— Start of READING PASSAGE —
Entanglement (http://www.livescience.com/2785-spooky-physics-signals-travel-faster-light.html) is so weird that Einstein dubbed it "spooky action at a distance." (http://www.livescience.com/5499-einsteins-spooky-physics-entangled.html) It's a strange effect where one object gets connected to another so that even if they are separated by large distances, an action performed on one will affect the other. Entanglement usually occurs with subatomic particles, and was predicted by the theory of quantum mechanics (http://www.livescience.com/7547-quantum-physics-power-future.html), which governs the realm of the very small.

But now physicists have succeeded in entangling two macroscopic diamonds, demonstrating that quantum mechanical effects are not limited to the microscopic scale.
— End of READING PASSAGE —
— Start of DATA EXCERPTS —
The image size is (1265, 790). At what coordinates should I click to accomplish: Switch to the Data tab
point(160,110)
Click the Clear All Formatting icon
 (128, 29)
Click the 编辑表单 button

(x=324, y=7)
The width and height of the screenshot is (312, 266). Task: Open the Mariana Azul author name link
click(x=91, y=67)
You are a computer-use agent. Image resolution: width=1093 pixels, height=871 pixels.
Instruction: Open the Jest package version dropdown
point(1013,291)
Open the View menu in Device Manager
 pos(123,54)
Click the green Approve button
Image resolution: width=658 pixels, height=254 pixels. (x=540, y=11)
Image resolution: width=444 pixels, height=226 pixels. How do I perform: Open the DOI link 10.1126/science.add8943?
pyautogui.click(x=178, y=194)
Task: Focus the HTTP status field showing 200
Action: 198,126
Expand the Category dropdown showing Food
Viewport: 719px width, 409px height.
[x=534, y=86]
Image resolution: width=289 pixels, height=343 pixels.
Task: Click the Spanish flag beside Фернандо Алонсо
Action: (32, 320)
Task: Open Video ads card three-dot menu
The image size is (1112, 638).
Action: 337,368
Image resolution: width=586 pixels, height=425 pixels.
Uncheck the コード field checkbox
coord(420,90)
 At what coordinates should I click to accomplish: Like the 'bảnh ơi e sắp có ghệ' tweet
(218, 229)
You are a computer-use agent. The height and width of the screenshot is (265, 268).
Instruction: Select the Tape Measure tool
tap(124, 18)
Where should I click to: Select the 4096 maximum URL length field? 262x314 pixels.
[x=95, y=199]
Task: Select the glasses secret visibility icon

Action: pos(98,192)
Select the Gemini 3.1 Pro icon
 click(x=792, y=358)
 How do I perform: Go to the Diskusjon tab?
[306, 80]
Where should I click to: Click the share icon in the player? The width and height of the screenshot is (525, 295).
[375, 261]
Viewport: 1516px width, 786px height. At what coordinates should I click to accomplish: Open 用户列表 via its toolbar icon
— End of DATA EXCERPTS —
-- EXERCISE INSTRUCTIONS --
1. In the passage on quantum entanglement, what name did Einstein give to entanglement?
2. Continue the passage on quantum entanglement, picking up after its final sentence about the two diamonds.
The listing comes from a separate source.

-- SOLVED PROBLEMS --
1. He called it "spooky action at a distance."

2.
"I think it's an important step into a new regime of thinking about quantum phenomena," physicist Ian Walmsley of England's University of Oxford said."That is, in this regime of the bigger world, room temperatures, ambient conditions. Although the phenomenon was expected to exist, actually being able to observe it in such a system we think is quite exciting." [Twisted Physics: 7 Mind-Blowing Findings] (http://www.livescience.com/12910-twisted-physics-top-findings.html)


Another study recently used quantum entanglement to teleport bits of light (http://www.livescience.com/13715-teleportation-schrodingers-cat-quantum-light.html) from one place to another. And other researchers have succeeded in entangling macroscopic objects before, but they have generally been under special circumstances, prepared in special ways, and cooled to cryogenic temperatures. In the new achievement, the diamonds were large and not prepared in any special way, the researchers said.

"It's big enough you can see it," Walmsley told LiveScience of the diamonds."They're sitting on the table, out in plain view. The laboratory isn't particularly cold or particularly hot, it's just your everyday room."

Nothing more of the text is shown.